-------- 提取文本 --------

原始html文件内容(不是网页浏览器控制台上数据已加载的html):
public static String getHTML(String pageURL) {
StringBuilder pageHTML = new StringBuilder();
try {
URL url = new URL(pageURL);
HttpURLConnection connection = (HttpURLConnection) url.openConnection();
connection.setRequestProperty("User-Agent", "MSIE 7.0");
BufferedReader br = new BufferedReader(new InputStreamReader(connection.getInputStream(), PAGE_ENCODE_TYPE));
String line;
while ((line = br.readLine()) != null) {
pageHTML.append(line);
pageHTML.append("\r\n");
}
connection.disconnect();
} catch (Exception e) {
e.printStackTrace();
}
return pageHTML.toString();
}
如果想让Jsoup能正确识别,需格式转换:
public static String getHtmlContent(String htmlContent){
return htmlContent.replace("\\\"", "\"").replace("\\/", "/");
}
Jsoup.parseBodyFragment(htmlContent)
注意:Jsoup读取url后拿到的是原始html:
Document document = Jsoup.connect(url)
.timeout(10000)
.ignoreContentType(true)
.userAgent("Mozilla/5.0 (Windows NT 10.0; WOW64) AppleWebKit/537.36 (KHTML, like Gecko) Chrome/71.0.3578.98 Safari/537.36")
.get();

-------- 展示数据 --------

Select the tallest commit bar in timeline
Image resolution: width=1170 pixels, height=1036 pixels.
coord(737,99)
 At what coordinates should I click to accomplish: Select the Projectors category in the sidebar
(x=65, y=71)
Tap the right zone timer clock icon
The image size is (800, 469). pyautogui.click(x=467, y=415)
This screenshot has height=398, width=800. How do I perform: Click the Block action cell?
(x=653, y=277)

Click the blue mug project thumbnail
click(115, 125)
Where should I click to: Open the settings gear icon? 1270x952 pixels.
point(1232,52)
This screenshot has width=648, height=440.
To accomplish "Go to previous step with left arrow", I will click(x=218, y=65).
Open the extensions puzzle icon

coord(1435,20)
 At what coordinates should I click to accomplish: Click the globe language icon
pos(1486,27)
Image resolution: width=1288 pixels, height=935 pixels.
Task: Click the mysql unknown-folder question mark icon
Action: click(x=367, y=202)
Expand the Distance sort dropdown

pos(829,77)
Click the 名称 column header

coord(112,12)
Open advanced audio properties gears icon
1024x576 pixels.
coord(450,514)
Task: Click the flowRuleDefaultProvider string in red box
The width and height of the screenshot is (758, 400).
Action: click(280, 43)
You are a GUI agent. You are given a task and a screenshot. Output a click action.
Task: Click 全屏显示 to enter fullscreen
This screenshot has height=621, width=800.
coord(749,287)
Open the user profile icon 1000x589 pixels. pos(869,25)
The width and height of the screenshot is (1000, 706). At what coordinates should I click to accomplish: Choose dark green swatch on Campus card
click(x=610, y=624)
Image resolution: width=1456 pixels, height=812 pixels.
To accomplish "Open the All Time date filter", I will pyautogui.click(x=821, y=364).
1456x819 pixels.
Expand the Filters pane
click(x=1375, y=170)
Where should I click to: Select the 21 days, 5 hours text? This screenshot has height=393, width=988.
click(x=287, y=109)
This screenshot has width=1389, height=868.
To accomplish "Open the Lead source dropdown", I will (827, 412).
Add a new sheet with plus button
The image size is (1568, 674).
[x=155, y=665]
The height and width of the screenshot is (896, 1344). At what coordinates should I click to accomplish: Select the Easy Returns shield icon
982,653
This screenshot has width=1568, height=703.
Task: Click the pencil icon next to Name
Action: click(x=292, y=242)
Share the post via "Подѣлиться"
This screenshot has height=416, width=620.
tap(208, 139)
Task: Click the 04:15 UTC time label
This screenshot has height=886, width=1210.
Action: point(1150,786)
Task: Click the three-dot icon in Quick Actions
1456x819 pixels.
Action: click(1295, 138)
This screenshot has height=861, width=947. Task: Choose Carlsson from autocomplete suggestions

--------

▶ **任务要求**
在上面关于获取网页原始HTML的提取文本中,getHTML方法把请求头"User-Agent"设成了什么值?

▶ **答案**
MSIE 7.0